I am trying to figure out the overhead of the F2I and I2F instructions in terms of cycles for a quantized convolution kernel in CUDNN. Nsight shows the portion of all instructions that the XU pipeline takes, but not the portion of the cycles.

The proportion of cycles taken up by the TC (INT), ALU, and the FMA pipelines adds up to 96.93%. Would it be fair to say that XU takes up at most 3.07%? Or are the data conversion instructions excluded from the cycles computation and can’t be calculated this way?

For existing architectures the same metric would be used for both the left and the right chart for XU pipe utilization as all XU instructions have the same throughput. This is also true for ALU pipe but there the section file has added the metric to both charts.

This is a tangential question, but how can I determine the latency of the XU instructions from an Nsight trace? From your response I realized that my understanding of the left chart was wrong, so I am not sure how to determine that metric. Or at least get the total number of cycles taken up by the XU pipeline.

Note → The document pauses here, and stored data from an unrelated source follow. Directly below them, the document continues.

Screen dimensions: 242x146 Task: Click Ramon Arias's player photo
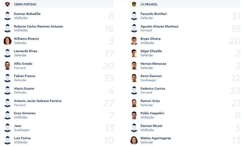134,103
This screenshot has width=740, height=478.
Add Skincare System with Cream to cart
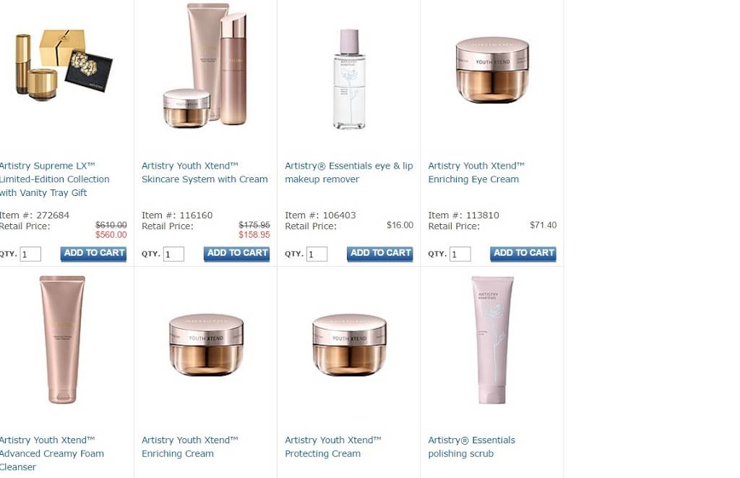pyautogui.click(x=237, y=254)
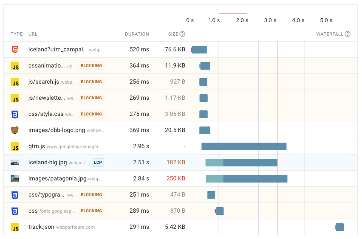Click the bear favicon for dbb-logo.png
Image resolution: width=362 pixels, height=239 pixels.
pos(15,130)
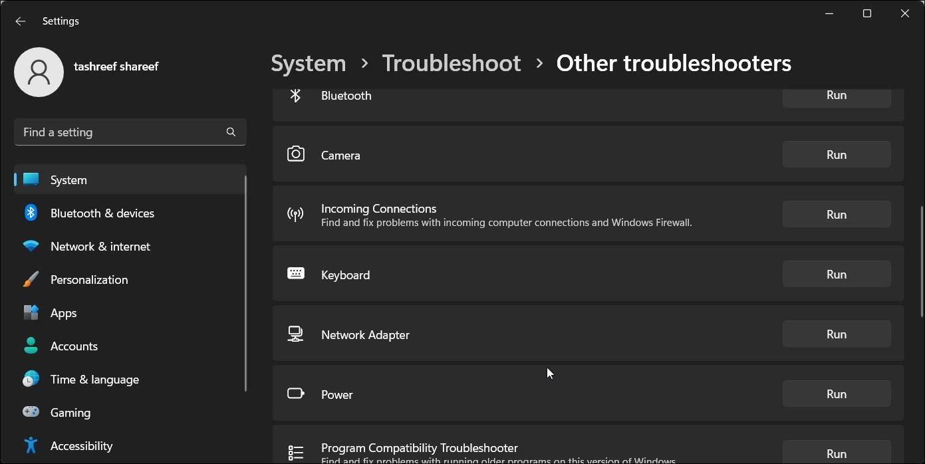Switch to Personalization section
The width and height of the screenshot is (925, 464).
pyautogui.click(x=89, y=279)
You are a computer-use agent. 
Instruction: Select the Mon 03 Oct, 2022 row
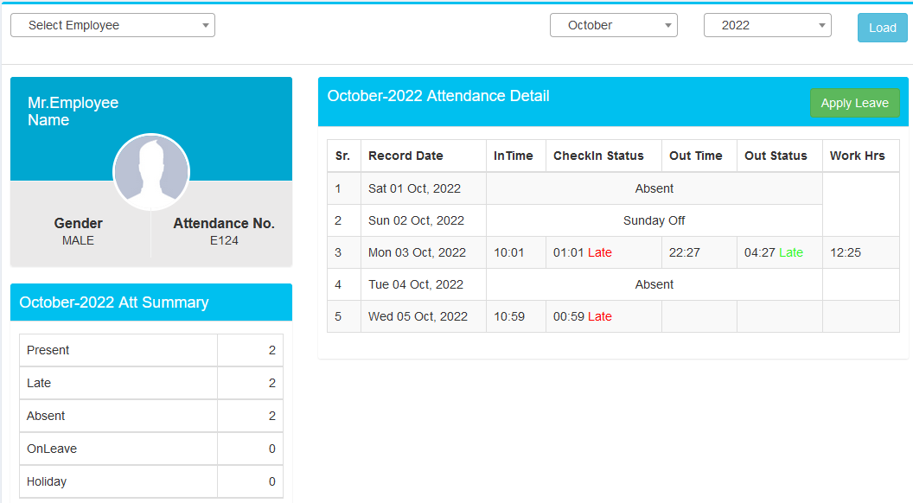point(613,252)
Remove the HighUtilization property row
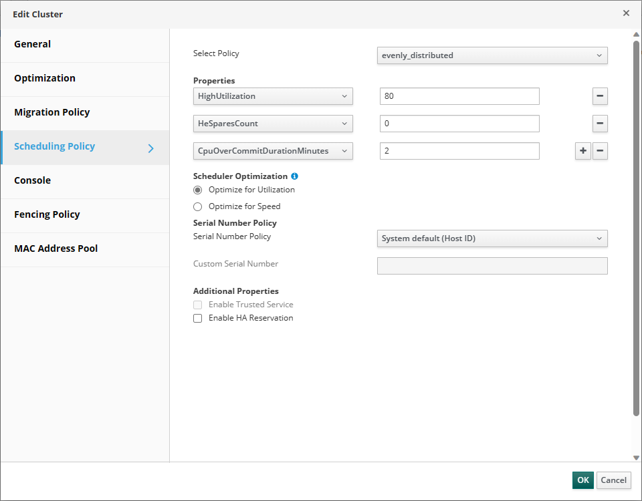The height and width of the screenshot is (501, 642). (600, 96)
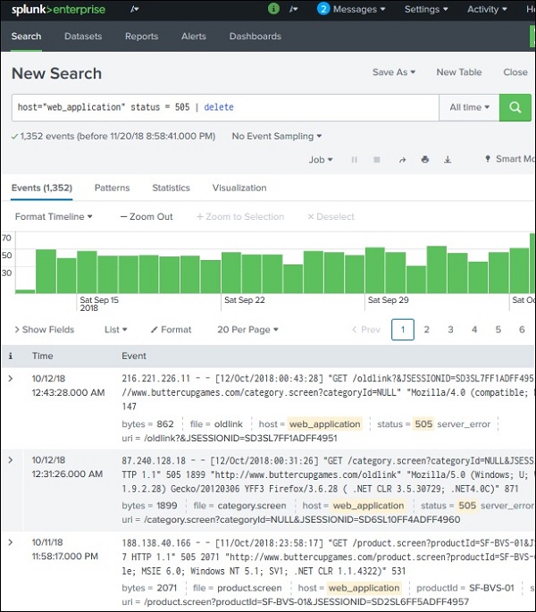Click inside the search query input
The width and height of the screenshot is (536, 612).
(x=223, y=107)
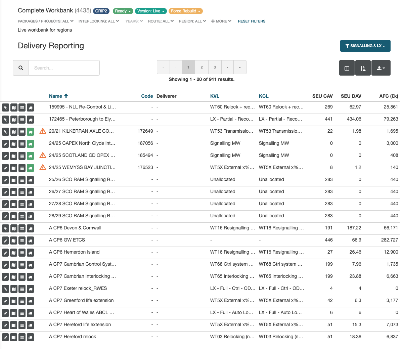This screenshot has height=349, width=403.
Task: Go to page 2 of results
Action: 202,67
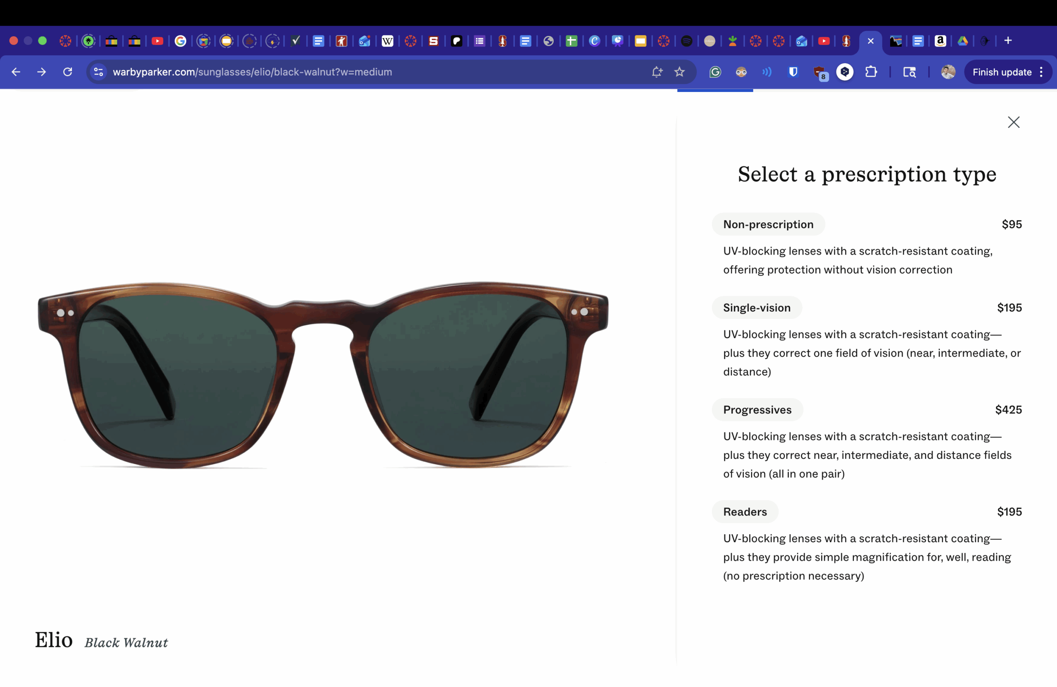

In the CUDA Programming Guide Throughput of Native Arithmetic Instructions (Number of Results per Clock Cycle per Multiprocessor) the throughput of the row 32-bit floating-point reciprocal, reciprocal square root, base-2 logarithm (__log2f ), base 2 exponential (exp2f ), sine (__sinf ), cosine (__cosf ) is 16 threads/cycle for SM7.x - 9.0.

In general the CUDA Programming Guide documents the throughput not the latency of instructions. The only method to calculate latency is to write microbenchmarks.